# What needs to be done:
Give back the line containing "Task: Choose 直播课程 from the dropdown menu" along with every line after it, exactly, until the entries end.

[Items from a data source]
════════════════════
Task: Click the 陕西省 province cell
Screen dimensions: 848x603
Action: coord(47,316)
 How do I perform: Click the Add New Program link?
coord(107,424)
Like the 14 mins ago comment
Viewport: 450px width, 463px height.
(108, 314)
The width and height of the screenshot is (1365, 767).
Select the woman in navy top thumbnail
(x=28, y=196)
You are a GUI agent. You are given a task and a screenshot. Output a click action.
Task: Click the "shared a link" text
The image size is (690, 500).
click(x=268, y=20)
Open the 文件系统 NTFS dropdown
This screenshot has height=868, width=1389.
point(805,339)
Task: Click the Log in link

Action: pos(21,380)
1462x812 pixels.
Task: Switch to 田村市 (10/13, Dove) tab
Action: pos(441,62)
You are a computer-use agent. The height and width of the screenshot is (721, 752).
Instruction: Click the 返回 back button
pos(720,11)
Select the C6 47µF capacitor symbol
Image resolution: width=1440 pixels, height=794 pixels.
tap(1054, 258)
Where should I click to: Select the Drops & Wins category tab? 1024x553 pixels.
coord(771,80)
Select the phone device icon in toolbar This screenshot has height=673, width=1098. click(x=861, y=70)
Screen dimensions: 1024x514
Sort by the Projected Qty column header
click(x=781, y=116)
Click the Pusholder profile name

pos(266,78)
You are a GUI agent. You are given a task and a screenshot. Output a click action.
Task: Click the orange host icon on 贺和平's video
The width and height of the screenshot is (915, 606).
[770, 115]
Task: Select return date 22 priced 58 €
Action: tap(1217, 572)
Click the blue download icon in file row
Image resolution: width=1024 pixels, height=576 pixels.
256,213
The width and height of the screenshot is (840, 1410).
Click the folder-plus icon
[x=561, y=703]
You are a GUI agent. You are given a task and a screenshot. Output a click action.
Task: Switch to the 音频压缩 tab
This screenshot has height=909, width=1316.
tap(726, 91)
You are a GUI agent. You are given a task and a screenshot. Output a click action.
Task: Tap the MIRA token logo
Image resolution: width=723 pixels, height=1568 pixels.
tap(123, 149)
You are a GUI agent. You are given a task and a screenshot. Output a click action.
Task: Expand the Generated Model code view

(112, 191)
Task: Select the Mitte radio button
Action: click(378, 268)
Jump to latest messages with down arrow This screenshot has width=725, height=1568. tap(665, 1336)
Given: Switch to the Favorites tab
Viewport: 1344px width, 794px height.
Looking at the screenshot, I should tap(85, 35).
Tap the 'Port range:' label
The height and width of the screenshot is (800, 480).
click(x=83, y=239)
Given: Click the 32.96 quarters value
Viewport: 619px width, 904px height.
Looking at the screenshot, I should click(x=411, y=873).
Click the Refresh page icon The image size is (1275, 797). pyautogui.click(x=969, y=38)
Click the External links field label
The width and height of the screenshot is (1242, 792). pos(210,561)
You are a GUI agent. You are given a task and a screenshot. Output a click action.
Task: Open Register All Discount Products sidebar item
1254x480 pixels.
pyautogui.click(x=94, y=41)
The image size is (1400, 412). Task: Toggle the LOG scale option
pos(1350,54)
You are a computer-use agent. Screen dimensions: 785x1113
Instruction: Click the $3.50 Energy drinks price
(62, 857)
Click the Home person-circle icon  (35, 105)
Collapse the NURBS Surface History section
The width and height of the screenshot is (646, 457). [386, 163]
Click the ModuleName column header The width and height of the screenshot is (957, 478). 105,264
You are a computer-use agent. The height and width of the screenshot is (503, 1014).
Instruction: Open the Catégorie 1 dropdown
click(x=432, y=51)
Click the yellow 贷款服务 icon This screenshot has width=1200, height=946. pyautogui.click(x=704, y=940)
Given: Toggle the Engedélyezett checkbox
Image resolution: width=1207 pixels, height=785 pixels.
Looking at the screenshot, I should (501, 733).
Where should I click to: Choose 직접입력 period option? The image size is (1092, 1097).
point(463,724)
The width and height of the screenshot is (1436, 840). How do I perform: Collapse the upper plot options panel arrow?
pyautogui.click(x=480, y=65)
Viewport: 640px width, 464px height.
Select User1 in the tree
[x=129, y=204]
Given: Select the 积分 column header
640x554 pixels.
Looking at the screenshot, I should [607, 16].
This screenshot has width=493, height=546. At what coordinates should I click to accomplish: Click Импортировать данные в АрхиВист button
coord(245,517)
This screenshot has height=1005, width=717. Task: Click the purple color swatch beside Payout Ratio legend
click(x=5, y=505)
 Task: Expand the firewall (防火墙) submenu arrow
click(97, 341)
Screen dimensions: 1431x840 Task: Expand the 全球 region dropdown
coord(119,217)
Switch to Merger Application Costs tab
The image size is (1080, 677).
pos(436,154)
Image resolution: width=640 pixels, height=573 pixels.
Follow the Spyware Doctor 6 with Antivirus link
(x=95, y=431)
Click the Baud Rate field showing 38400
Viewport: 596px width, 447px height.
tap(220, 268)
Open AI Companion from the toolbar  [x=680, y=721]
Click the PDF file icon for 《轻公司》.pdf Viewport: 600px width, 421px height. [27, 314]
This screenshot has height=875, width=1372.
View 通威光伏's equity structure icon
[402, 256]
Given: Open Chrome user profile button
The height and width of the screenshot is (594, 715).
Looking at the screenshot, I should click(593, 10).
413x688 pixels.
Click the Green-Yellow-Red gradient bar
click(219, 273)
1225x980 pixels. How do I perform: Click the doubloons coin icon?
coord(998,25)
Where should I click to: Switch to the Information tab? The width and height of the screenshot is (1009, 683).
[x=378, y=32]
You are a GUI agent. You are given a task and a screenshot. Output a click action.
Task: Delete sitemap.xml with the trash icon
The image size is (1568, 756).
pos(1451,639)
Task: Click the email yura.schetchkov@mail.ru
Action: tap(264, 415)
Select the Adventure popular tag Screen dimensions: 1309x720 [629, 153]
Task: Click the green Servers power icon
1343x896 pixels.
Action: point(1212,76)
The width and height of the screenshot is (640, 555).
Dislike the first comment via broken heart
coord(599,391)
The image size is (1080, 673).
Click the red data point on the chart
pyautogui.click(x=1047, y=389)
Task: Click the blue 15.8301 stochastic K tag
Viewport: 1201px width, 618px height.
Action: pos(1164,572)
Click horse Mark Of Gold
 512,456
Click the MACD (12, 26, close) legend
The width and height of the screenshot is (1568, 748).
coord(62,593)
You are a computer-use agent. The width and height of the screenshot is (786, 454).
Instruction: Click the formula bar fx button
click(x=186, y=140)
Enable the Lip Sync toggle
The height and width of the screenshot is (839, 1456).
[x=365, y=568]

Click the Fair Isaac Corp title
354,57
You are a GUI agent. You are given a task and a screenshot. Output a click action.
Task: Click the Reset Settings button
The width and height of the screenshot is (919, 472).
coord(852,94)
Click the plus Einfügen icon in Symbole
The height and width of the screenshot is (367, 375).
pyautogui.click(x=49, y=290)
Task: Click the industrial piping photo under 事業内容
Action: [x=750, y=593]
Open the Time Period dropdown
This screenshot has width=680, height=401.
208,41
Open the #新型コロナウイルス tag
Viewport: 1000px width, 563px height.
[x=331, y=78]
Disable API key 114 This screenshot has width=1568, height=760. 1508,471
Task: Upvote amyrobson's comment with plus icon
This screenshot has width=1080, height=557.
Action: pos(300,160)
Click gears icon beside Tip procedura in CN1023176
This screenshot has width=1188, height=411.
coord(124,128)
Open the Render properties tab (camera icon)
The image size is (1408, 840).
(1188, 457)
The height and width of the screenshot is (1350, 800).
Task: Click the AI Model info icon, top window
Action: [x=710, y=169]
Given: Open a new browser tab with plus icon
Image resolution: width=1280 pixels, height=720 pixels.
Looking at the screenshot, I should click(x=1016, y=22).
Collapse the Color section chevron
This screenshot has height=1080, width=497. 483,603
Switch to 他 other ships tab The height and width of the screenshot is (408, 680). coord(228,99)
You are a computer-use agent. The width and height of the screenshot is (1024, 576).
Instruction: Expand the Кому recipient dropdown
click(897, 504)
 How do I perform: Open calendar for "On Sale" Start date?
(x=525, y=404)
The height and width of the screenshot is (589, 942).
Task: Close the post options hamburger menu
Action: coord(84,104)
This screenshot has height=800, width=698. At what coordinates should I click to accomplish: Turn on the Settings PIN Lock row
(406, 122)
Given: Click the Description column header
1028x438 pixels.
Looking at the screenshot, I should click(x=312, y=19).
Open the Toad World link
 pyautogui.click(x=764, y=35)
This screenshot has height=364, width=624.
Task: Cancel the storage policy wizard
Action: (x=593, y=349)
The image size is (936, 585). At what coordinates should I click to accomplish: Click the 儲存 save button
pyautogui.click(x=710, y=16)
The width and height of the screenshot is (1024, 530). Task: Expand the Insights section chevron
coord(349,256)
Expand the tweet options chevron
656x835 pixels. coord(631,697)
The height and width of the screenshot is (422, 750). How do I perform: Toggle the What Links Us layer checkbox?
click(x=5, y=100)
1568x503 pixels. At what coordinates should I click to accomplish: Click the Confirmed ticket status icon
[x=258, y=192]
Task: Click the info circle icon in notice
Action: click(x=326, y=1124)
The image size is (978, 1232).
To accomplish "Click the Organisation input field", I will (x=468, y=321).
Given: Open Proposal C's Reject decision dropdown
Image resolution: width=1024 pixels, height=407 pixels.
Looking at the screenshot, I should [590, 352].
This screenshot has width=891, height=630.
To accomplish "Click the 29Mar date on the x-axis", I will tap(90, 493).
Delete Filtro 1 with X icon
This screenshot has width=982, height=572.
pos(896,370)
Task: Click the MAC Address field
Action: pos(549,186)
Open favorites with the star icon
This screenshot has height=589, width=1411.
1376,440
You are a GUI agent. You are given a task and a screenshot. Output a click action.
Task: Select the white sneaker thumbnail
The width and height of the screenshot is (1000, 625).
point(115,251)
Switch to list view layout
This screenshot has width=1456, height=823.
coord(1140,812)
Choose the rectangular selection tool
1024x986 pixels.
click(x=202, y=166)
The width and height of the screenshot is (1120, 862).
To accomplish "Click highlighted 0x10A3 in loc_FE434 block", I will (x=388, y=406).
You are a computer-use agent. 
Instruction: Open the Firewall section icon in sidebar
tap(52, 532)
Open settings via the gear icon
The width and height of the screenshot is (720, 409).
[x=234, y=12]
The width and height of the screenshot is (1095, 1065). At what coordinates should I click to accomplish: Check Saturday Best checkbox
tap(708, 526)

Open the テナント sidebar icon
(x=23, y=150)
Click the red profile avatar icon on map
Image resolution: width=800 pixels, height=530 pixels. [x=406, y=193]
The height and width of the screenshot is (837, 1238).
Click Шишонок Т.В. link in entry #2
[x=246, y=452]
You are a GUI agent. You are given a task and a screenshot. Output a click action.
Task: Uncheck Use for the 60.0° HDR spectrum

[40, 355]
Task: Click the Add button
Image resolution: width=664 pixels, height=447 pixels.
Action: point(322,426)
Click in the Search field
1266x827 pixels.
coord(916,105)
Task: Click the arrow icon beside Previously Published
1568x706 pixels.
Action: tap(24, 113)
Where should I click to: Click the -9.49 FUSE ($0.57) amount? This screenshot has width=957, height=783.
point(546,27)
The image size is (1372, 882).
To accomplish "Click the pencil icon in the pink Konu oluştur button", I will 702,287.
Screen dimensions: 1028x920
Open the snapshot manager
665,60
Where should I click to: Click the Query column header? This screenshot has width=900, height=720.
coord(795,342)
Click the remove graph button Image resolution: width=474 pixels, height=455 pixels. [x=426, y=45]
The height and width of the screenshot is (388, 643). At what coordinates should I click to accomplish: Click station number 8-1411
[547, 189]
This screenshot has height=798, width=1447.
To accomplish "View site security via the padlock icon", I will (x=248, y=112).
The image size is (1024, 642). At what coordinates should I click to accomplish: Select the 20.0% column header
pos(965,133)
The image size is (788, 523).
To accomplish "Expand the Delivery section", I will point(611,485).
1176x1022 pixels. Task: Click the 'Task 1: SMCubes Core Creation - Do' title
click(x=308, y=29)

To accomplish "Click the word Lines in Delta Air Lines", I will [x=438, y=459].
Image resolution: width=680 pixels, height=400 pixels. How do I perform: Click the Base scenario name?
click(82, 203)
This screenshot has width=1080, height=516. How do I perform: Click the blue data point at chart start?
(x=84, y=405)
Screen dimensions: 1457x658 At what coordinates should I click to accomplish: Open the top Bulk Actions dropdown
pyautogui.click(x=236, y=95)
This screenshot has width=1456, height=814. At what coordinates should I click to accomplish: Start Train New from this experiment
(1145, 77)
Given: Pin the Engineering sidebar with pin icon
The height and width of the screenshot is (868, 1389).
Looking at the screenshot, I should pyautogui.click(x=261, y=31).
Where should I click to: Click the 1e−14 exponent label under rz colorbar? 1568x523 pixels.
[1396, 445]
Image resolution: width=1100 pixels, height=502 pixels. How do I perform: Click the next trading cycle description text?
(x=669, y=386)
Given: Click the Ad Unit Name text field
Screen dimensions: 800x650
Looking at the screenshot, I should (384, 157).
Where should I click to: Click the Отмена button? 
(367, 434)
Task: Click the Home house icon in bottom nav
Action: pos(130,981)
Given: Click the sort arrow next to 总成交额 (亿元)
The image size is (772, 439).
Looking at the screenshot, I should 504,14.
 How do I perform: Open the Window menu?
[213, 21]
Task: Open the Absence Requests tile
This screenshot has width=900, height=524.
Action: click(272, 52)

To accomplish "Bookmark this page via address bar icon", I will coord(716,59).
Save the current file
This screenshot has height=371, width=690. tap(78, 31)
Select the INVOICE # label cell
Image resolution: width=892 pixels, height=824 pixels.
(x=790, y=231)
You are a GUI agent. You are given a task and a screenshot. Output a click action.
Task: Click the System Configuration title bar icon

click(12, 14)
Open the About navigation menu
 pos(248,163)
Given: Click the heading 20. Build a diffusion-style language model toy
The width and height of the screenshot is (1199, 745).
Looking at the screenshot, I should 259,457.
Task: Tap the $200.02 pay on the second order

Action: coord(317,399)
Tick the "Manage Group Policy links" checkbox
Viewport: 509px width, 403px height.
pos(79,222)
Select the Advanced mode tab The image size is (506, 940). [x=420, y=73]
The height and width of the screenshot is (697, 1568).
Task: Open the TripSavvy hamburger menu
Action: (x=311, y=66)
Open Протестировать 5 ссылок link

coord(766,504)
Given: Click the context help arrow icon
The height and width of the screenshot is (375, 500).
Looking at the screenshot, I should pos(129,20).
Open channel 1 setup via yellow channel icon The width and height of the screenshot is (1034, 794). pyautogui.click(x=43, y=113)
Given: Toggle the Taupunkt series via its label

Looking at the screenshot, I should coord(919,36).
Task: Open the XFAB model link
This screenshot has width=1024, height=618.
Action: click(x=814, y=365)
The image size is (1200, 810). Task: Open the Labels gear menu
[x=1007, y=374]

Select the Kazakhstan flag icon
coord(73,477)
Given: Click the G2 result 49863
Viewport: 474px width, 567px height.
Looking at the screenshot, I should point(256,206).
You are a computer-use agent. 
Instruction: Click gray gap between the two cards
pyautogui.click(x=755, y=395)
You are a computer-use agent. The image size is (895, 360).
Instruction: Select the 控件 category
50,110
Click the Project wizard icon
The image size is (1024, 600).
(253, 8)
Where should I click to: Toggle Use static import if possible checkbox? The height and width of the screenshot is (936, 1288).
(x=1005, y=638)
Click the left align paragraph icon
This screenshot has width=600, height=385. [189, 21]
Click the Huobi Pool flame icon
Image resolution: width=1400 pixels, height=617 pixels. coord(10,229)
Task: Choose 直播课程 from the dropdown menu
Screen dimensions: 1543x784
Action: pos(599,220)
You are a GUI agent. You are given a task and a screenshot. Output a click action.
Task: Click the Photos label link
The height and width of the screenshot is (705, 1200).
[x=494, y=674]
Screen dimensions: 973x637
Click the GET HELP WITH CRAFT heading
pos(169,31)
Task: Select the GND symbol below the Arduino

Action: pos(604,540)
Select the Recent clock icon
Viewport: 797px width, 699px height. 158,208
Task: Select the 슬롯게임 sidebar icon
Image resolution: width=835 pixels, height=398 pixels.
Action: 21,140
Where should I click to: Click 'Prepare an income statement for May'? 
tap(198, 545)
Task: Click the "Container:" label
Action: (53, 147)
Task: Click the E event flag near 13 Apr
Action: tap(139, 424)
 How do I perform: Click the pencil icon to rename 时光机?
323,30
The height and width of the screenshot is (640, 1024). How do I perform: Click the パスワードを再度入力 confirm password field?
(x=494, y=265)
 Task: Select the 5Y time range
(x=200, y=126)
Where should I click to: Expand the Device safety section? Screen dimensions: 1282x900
════════════════════
# Output for this task:
Task: Choose 直播课程 from the dropdown menu
Screen dimensions: 1543x784
Action: pos(599,220)
You are a GUI agent. You are given a task and a screenshot. Output a click action.
Task: Click the Photos label link
The height and width of the screenshot is (705, 1200).
[x=494, y=674]
Screen dimensions: 973x637
Click the GET HELP WITH CRAFT heading
pos(169,31)
Task: Select the GND symbol below the Arduino

Action: pos(604,540)
Select the Recent clock icon
Viewport: 797px width, 699px height. 158,208
Task: Select the 슬롯게임 sidebar icon
Image resolution: width=835 pixels, height=398 pixels.
Action: 21,140
Where should I click to: Click 'Prepare an income statement for May'? 
tap(198, 545)
Task: Click the "Container:" label
Action: (53, 147)
Task: Click the E event flag near 13 Apr
Action: tap(139, 424)
 How do I perform: Click the pencil icon to rename 时光机?
323,30
The height and width of the screenshot is (640, 1024). How do I perform: Click the パスワードを再度入力 confirm password field?
(x=494, y=265)
 Task: Select the 5Y time range
(x=200, y=126)
Where should I click to: Expand the Device safety section? Screen dimensions: 1282x900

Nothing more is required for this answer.